Saturday, August 22, 2009

Nested Association Mapping Recominant Inbred Lines in maize

The August 7 issue of Science includes a report on quantitative trait loci (QTLs) affecting flowering time in maize. It is important because it presents the first results with an important new technique known as nested association mapping (NAM), which utilizes a large set of recombinant inbred lines derived from diverse founder lines. The article is accompanied by an excellent piece by Trudy Mackay that puts this method into perspective. "Linkage mapping can readily detect chromosomal regions containing one or more QTLs that affect a trait ... but it is difficult to precisely localize the QTLs. This approach usually relies on crosses between two strains, thus capturing only a tiny fraction of genetic diversity in the population. By contrast, association mapping widely samples genetic diversity and requires fewer individuals, but has less power to detect QTLs when alleles are not common." The new method combines advantages of these earlier approaches. It also provides surprising results, different from what has been found in other systems. In particular, the authors find numerous genes of small effect with few genetic or environmental interactions, so that "a simple additive model accurately predicts flowering time for maize." The authors argue that their data supports "common genes with uncommon variants." Moving forward, I look forward to seeing this system applied to other traits, and to the discovery of specific genes involved in this and other traits.

Relevant links:
  • McMullen et al.. 2009 "Genetic Properties of the Maize Nested Association Mapping Population" Science 325: 737.
    This is the main paper presented here. It describes QTLs for flowering time.
  • Mackay. 2009 "A-maize-ing Diversity" Science 325: 688.
    A very nice summary of how NAM compares to other methods for finding QTLs and how these results compare with those from other systems.
  • Mackay. 2001. "The genetic architecture of quantitative traits." Annu. Rev. Genet. 35: 303.
  • Yu et al. "Genetic Design and Statistical Power of Nested Association Mapping in Maize" Genetics 178: 539.
    An earlier paper from some of the same authors describing the NAM method.
  • Sunday, August 09, 2009

    45 microexon-rich genes in the schistosomiasis parasite genome

    I have been fascinated by microexons for a long time. Many exons are relatively small (less than 100 bp.), but still large enough for recognition of the two splice sites by the splicing machinery simultaneously. In fact, the boundaries of such exons are often recognized coordinately in a process known as exon definition. Introns that are too small for that, so that the two splice sites cannot be recognized simultaneously, are termed microexons. Many are less than 10 nucleotides (see Volfovsky et al. 2003). Sometimes the downstream intron must be removed first (e.g. potato invertase). The inability of the splicing machinery to recognize both splice sites simultaneously due to physical occlusion probably comes into play with exons less than about 30 nucleotides. Although the exact length at which this occurs is difficult to know for sure (especially in a species like S. mansoni, for which we have little experimental data, it is nevertheless what I consider to be the defining characteristic of a true microexon. Microexons are characterized by alternative splicing and annotation errors.

    Now, the genome of the blood fluke Schistosoma mansoni reveals "at least 45 genes with an unusual microexon structure," such that microexons make up the majority of the coding sequence in those genes. As is often true with microexons, these genes are alternatively spliced, suggesting that a "'pick and mix' strategy is used to create protein variation." These MEGs, or microexon genes, have the hallmarks of secreted proteins and are expressed in the intramammalian stages of the life cycle. It will be interesting to see what role microexon splicing or these genes turns out to play.

==============================

### Directions
**a)** Give the title of each paper listed under "Relevant links" on the blog page.
**b)** On the blog page, how many genes with an unusual microexon structure does the genome of Schistosoma mansoni reveal?
The rows that come next are drawn from a separate source, not from the blog page.

==============================

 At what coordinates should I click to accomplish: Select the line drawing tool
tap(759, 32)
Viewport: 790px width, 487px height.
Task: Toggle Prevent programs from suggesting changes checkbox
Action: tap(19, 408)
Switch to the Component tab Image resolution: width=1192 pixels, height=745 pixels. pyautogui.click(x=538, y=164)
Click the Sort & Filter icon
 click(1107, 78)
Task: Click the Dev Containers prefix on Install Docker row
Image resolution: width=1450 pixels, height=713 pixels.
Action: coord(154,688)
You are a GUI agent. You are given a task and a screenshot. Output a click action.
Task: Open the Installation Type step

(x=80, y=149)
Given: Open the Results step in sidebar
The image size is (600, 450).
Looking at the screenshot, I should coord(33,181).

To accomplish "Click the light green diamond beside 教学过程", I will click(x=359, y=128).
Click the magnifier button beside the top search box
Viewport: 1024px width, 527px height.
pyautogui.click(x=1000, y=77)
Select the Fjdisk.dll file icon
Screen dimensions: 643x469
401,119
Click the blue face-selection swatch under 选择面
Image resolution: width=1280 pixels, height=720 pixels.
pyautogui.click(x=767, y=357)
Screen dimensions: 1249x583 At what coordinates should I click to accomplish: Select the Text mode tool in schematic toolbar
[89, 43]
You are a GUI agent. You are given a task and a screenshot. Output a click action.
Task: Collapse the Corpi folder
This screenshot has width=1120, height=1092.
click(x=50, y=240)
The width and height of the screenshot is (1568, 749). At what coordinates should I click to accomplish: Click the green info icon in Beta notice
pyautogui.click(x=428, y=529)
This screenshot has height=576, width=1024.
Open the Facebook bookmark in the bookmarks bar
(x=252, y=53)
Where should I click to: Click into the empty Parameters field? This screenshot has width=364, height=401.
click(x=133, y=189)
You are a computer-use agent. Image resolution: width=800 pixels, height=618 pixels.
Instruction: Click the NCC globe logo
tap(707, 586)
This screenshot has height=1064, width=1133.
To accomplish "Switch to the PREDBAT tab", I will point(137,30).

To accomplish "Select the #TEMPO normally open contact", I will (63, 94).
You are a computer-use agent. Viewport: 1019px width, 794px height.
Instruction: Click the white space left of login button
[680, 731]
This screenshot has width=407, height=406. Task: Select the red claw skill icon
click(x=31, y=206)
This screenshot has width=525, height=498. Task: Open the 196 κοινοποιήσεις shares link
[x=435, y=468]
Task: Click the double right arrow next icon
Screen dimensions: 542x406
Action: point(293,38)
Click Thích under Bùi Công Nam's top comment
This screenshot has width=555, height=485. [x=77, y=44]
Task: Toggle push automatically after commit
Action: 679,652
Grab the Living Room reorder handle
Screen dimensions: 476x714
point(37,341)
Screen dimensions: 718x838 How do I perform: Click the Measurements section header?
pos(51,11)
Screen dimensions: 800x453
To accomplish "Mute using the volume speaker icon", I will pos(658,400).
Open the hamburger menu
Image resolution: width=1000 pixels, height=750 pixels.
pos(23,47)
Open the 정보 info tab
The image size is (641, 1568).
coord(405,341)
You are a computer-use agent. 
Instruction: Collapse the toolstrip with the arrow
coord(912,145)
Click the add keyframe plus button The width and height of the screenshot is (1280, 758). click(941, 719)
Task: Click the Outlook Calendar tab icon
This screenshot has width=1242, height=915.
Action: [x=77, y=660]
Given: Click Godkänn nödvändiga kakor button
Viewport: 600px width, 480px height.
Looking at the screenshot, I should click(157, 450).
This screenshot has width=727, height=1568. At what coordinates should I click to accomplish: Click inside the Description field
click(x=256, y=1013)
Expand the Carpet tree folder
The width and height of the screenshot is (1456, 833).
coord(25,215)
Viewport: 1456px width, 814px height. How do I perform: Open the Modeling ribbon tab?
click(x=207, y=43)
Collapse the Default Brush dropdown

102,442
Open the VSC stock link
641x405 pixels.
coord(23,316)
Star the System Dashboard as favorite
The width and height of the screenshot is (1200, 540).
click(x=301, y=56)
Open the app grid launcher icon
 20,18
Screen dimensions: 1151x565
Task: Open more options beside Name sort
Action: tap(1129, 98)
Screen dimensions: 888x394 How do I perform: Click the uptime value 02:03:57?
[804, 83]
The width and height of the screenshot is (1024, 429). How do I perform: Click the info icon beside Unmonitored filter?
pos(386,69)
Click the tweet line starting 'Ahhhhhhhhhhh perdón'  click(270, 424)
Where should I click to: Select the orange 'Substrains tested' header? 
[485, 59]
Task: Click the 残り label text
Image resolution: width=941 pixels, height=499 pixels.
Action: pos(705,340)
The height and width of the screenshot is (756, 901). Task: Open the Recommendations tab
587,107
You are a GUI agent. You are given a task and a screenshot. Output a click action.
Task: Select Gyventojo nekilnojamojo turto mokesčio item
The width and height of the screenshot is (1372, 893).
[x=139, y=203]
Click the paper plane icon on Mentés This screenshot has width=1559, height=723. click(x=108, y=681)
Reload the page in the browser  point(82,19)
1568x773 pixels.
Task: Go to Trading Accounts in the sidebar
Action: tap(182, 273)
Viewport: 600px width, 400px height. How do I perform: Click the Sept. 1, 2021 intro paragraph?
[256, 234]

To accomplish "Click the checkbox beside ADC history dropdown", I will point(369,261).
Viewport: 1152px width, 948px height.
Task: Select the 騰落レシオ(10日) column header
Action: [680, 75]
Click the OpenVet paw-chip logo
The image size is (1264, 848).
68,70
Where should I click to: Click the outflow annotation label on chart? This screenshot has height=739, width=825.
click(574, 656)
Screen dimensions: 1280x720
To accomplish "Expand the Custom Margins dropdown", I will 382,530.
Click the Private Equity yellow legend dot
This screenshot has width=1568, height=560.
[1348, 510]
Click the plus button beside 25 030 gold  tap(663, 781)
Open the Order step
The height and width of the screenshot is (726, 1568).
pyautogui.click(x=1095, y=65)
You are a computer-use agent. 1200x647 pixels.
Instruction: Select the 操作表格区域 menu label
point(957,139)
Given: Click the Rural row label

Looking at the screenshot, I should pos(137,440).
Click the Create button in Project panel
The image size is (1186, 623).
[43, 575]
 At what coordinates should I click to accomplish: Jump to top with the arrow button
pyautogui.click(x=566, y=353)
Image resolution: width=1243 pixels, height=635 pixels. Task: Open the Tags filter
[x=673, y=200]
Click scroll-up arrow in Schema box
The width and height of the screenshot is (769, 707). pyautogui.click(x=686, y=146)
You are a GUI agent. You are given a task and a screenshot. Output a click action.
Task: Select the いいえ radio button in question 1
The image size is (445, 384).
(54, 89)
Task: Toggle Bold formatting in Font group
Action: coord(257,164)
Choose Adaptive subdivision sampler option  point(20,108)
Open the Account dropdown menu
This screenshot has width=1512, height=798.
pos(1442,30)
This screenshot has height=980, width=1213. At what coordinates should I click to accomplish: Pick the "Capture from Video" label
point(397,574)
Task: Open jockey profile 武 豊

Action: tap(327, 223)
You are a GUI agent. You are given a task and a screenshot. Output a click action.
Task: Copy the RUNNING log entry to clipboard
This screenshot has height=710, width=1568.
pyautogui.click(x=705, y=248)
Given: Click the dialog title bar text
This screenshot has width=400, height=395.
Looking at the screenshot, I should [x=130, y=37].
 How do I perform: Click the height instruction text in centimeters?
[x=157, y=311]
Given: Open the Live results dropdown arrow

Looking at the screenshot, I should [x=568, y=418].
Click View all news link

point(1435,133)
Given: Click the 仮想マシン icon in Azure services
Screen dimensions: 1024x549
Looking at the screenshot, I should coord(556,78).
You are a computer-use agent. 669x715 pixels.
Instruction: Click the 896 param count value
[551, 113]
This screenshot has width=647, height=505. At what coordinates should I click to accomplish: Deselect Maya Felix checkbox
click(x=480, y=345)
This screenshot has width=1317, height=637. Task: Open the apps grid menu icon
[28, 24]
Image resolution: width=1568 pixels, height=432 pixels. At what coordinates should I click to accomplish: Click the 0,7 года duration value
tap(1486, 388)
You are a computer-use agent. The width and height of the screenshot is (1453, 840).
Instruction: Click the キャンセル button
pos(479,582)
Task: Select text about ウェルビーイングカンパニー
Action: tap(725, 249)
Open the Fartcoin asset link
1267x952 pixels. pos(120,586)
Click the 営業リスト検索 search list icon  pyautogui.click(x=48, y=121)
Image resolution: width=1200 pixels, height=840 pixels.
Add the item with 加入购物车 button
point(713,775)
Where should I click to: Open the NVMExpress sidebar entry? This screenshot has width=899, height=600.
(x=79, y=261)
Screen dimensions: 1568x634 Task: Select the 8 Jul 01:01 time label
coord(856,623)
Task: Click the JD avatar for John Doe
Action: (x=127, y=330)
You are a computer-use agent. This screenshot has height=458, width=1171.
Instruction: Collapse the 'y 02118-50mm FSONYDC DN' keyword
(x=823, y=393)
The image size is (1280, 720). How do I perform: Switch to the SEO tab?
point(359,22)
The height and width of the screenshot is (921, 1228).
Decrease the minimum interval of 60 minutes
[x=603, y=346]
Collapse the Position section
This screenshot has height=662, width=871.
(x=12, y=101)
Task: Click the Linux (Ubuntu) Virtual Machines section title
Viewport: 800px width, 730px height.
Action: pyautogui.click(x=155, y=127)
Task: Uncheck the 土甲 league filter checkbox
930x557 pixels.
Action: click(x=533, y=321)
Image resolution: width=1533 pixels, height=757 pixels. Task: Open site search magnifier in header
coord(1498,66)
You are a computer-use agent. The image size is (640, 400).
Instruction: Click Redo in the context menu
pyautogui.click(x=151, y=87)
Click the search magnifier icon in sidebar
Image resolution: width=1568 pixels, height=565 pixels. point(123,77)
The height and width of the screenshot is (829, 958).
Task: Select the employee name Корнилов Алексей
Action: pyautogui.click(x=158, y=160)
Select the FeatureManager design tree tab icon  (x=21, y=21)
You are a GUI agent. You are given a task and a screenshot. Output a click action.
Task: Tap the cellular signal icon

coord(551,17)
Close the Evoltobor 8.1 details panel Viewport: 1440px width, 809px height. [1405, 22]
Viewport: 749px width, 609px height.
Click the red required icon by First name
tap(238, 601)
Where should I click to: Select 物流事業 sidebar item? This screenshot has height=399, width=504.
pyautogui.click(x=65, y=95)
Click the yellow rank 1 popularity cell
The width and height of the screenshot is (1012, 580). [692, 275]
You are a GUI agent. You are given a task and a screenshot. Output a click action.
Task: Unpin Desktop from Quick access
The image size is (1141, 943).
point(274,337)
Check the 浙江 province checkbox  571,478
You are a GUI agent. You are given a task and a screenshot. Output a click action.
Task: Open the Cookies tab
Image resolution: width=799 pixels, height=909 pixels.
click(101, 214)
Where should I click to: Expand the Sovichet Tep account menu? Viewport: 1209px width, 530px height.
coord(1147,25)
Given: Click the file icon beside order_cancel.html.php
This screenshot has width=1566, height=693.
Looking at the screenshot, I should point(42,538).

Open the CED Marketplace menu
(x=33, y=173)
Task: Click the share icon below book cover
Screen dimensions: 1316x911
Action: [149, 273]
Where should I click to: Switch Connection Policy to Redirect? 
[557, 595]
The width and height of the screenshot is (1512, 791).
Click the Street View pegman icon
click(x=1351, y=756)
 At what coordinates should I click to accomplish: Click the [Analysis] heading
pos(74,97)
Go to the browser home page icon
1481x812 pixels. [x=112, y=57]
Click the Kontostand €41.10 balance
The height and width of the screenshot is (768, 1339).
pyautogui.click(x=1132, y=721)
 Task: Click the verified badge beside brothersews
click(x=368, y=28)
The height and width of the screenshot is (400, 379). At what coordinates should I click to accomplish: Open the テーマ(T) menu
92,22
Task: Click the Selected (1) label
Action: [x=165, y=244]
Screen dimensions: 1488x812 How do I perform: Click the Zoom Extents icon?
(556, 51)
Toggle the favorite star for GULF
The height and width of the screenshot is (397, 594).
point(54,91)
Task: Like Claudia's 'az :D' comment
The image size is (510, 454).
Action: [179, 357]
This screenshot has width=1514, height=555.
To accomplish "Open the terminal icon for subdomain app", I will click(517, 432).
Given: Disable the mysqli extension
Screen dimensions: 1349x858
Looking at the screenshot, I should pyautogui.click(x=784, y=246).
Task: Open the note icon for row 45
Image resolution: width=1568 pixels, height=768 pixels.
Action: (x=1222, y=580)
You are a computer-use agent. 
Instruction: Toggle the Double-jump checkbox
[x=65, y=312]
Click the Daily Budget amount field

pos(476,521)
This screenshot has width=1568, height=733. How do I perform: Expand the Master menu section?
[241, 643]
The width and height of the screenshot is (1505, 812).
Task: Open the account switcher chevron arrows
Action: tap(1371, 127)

==============================

### Outputs for the tasks
**a)**
- Genetic Properties of the Maize Nested Association Mapping Population
- A-maize-ing Diversity
- The genetic architecture of quantitative traits
- Genetic Design and Statistical Power of Nested Association Mapping in Maize

**b)** At least 45.